▶ [Input data]:
_ _ _
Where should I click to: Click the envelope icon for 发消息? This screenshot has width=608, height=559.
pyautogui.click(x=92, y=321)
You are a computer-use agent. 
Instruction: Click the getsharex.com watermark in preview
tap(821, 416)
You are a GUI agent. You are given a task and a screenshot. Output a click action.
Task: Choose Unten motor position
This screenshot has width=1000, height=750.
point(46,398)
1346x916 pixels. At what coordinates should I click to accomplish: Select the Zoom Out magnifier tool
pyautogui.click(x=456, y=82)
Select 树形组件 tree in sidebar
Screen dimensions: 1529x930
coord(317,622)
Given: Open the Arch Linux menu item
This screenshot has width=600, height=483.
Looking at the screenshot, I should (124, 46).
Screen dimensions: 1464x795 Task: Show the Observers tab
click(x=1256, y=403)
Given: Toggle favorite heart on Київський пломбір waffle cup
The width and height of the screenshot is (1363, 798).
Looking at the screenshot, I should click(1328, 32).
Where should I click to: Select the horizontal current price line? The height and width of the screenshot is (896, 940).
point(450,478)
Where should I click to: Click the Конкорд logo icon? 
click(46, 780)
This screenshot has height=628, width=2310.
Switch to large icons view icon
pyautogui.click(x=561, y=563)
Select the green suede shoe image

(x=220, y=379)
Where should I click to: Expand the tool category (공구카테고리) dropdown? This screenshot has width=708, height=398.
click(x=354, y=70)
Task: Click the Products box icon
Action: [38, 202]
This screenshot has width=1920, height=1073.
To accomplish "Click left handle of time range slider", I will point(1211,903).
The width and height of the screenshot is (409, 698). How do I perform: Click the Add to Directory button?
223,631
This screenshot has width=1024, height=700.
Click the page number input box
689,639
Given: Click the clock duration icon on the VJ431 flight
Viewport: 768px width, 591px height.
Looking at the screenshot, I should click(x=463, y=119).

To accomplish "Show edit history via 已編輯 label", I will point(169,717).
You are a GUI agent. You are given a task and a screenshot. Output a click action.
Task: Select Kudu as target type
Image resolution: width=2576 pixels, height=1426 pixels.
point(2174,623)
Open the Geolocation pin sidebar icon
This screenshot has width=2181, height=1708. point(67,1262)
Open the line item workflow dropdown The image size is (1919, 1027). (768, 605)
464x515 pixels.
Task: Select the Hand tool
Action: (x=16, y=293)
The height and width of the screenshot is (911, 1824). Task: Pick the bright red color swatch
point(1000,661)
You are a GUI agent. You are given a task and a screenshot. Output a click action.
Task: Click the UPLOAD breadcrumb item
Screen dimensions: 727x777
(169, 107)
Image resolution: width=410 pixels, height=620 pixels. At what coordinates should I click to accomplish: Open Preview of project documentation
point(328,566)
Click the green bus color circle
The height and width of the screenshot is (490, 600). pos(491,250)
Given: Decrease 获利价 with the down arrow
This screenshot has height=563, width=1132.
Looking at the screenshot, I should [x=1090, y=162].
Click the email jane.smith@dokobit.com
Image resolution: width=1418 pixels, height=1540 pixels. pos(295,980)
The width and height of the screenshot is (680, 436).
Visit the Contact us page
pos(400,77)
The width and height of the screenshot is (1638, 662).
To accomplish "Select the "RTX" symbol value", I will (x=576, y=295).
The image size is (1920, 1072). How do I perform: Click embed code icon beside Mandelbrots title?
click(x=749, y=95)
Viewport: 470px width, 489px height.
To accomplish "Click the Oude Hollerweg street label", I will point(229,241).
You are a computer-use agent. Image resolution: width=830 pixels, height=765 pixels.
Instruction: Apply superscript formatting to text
_ _ _
▶ [Task]: Swap "Where should I click to" for "Which spot should I click to" everywhere in the listing above, then write out the whole listing again with nothing else altered.

▶ [Answer for the task]:
Which spot should I click to: Click the envelope icon for 发消息? This screenshot has width=608, height=559.
pyautogui.click(x=92, y=321)
You are a computer-use agent. 
Instruction: Click the getsharex.com watermark in preview
tap(821, 416)
You are a GUI agent. You are given a task and a screenshot. Output a click action.
Task: Choose Unten motor position
This screenshot has width=1000, height=750.
point(46,398)
1346x916 pixels. At what coordinates should I click to accomplish: Select the Zoom Out magnifier tool
pyautogui.click(x=456, y=82)
Select 树形组件 tree in sidebar
Screen dimensions: 1529x930
coord(317,622)
Given: Open the Arch Linux menu item
This screenshot has width=600, height=483.
Looking at the screenshot, I should (124, 46).
Screen dimensions: 1464x795 Task: Show the Observers tab
click(x=1256, y=403)
Given: Toggle favorite heart on Київський пломбір waffle cup
The width and height of the screenshot is (1363, 798).
Looking at the screenshot, I should click(1328, 32).
Which spot should I click to: Select the horizontal current price line? The height and width of the screenshot is (896, 940).
point(450,478)
Which spot should I click to: Click the Конкорд logo icon? 
click(46, 780)
This screenshot has height=628, width=2310.
Switch to large icons view icon
pyautogui.click(x=561, y=563)
Select the green suede shoe image

(x=220, y=379)
Which spot should I click to: Expand the tool category (공구카테고리) dropdown? This screenshot has width=708, height=398.
click(x=354, y=70)
Task: Click the Products box icon
Action: [38, 202]
This screenshot has width=1920, height=1073.
To accomplish "Click left handle of time range slider", I will point(1211,903).
The width and height of the screenshot is (409, 698). How do I perform: Click the Add to Directory button?
223,631
This screenshot has width=1024, height=700.
Click the page number input box
689,639
Given: Click the clock duration icon on the VJ431 flight
Viewport: 768px width, 591px height.
Looking at the screenshot, I should click(x=463, y=119).

To accomplish "Show edit history via 已編輯 label", I will point(169,717).
You are a GUI agent. You are given a task and a screenshot. Output a click action.
Task: Select Kudu as target type
Image resolution: width=2576 pixels, height=1426 pixels.
point(2174,623)
Open the Geolocation pin sidebar icon
This screenshot has width=2181, height=1708. point(67,1262)
Open the line item workflow dropdown The image size is (1919, 1027). (768, 605)
464x515 pixels.
Task: Select the Hand tool
Action: (x=16, y=293)
The height and width of the screenshot is (911, 1824). Task: Pick the bright red color swatch
point(1000,661)
You are a GUI agent. You are given a task and a screenshot. Output a click action.
Task: Click the UPLOAD breadcrumb item
Screen dimensions: 727x777
(169, 107)
Image resolution: width=410 pixels, height=620 pixels. At what coordinates should I click to accomplish: Open Preview of project documentation
point(328,566)
Click the green bus color circle
The height and width of the screenshot is (490, 600). pos(491,250)
Given: Decrease 获利价 with the down arrow
This screenshot has height=563, width=1132.
Looking at the screenshot, I should [x=1090, y=162].
Click the email jane.smith@dokobit.com
Image resolution: width=1418 pixels, height=1540 pixels. pos(295,980)
The width and height of the screenshot is (680, 436).
Visit the Contact us page
pos(400,77)
The width and height of the screenshot is (1638, 662).
To accomplish "Select the "RTX" symbol value", I will (x=576, y=295).
The image size is (1920, 1072). How do I perform: Click embed code icon beside Mandelbrots title?
click(x=749, y=95)
Viewport: 470px width, 489px height.
To accomplish "Click the Oude Hollerweg street label", I will point(229,241).
You are a computer-use agent. Image resolution: width=830 pixels, height=765 pixels.
Instruction: Apply superscript formatting to text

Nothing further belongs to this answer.